Антифашисты всегда выступали против любых наших просьб, поскольку их единственной заботой было то, чтобы в каждой нашей бригаде было ровно 24 человека, темных лошадок. Что ж, по крайней мере, никто не запрещал нам самим решать свои проблемы. К тому же здесь среди нас не было смутьянов и информаторов. Нашу бригаду возглавлял капитан вермахта Бруно Шефер из Касселя, который, будучи «румынским пленным», относился к тем немногим, кто оставался вне политики и хранил верность присяге. Кроме меня, в нашем коллективе трудились капитан Вассманн, обер-лейтенант Хабер, лейтенант доктор Мейер, лейтенант Коммешер, обер-лейтенант Хаке, фармацевт Вендт, а также старшие казначеи Беккер и Нойи.

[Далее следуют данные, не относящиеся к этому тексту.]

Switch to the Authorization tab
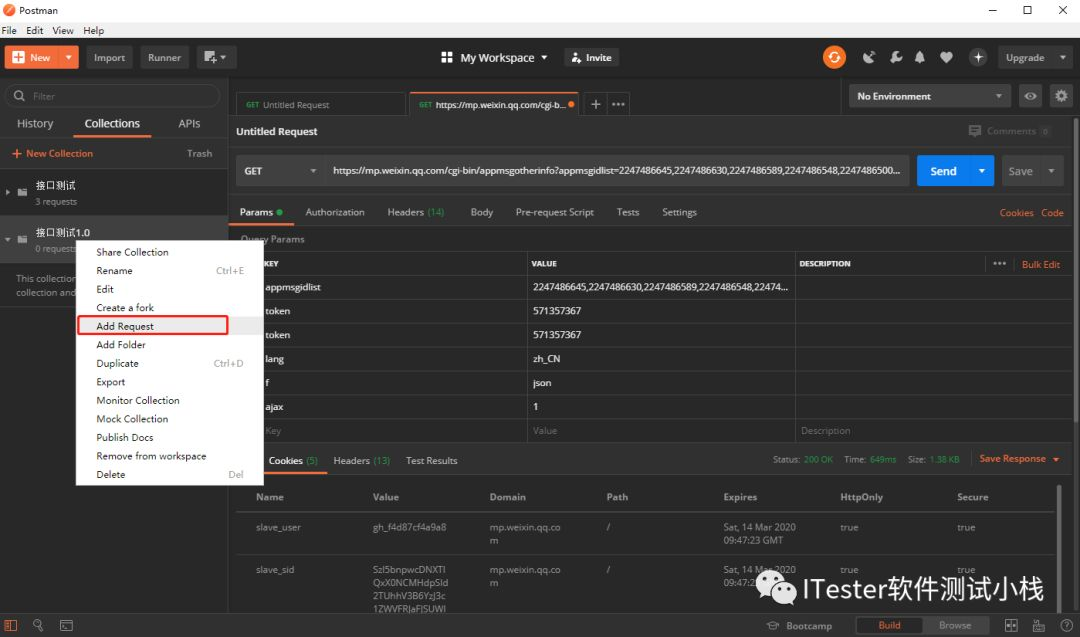coord(335,212)
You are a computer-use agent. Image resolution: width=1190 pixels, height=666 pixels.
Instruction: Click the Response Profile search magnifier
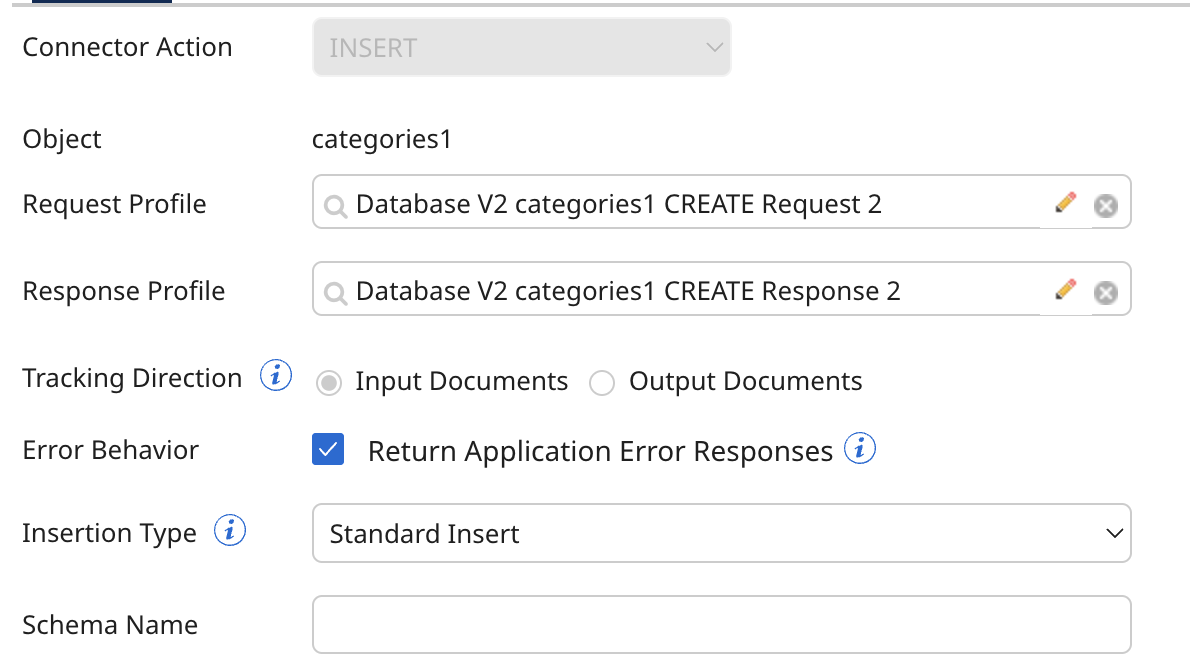pos(335,292)
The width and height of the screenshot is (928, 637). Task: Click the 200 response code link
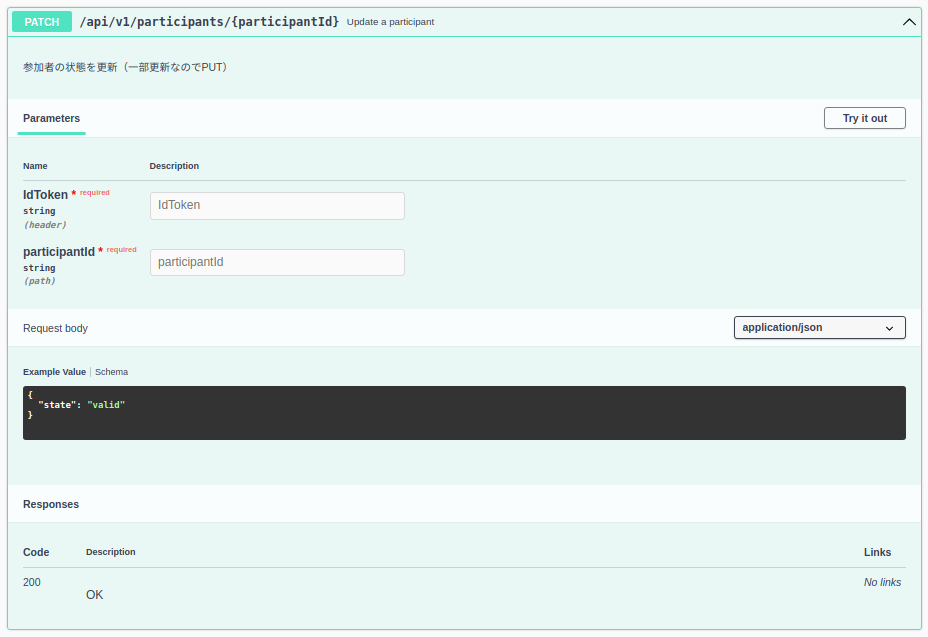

Во время наших командировок я часто вспоминал одну книгу, которую оставил в 6-м блоке. Она называлась «Мы, суринамские рабы», и говорилось в ней о судьбе аборигенов колонии нидерландская Гвиана (Суринам). Как же я завидовал участи тех рабов, сравнивая ее с судьбой тех, кто проживает в «самой развитой социалистической стране на земном шаре»!

В лагере начались работы по возведению двух деревянных бараков. Строительство началось с нуля, с голой земли. Материалы для строительства мы должны были подвозить к месту строительства после того, как мы возвращались из своего «главного путешествия», то есть с вечера до поздней ночи.

Мне пришлось порвать со своими бывшими товарищами Захе и Пфайффером, поскольку оба они решили последовать предложению о вступлении в Союз немецких офицеров, составленному их наставником и бывшим капитаном-зенитчиком Рёкманном. Немного поразмыслив, они в конце концов подписали этот документ. Как я понял еще раньше из их разговоров в 6-м блоке, они сожалели, что «поставили не на ту лошадь», и теперь раздумывали, как бы исправить ошибку. В результате по инициативе лидера активистов монастырского лагеря Хартманна их вернули в Елабугу, где они вступили в Союз немецких офицеров. В качестве награды Пфайффер стал работать в прачечной, а Захе возглавил бригаду, занятую на внутренних работах. Кнаккштедта и Келлера отправили обратно в основной лагерь по болезни, и теперь из блока номер 6 здесь остались только мы с Гётцем. Мы еще более сблизились и стали добрыми друзьями.

В лагере от дизентерии умер бывший лейтенант флота Хаке из Берлина. Лагерный врач доктор Шульц, который прежде был доктором в одном подразделении с Херманом, не посчитал необходимым отправить его в госпиталь. Для того чтобы как следует запомнить эту смерть, я попросил санитара раздеть труп. Потрясенный, стиснув зубы, я стоял перед умершим. Хаке, как и я, попал в плен под Сталинградом. Всего несколько недель назад мы оба работали в качестве «белых рабов XX века», как мы с иронией называли сами себя, впрягшись в телеги для дров. Хаке благополучно пережил сыпной тиф, который вскоре после того, как мы оказались в плену, забрал десятки тысяч наших товарищей. И теперь из-за бесчеловечного отношения со стороны доктора-немца, цепляющегося за свое место, он погиб такой нелепой смертью! Негодовали все, даже члены Союза немецких офицеров; каждый хотел бы наказать старшего врача Шульца. Говорят, что он родом из Глогау[13]. Кажется, русские тоже хотят убрать Шульца с его поста. Его преемник старший врач Кюнде, порядочный и человечный, кажется нам гораздо более достойной фигурой на этой должности.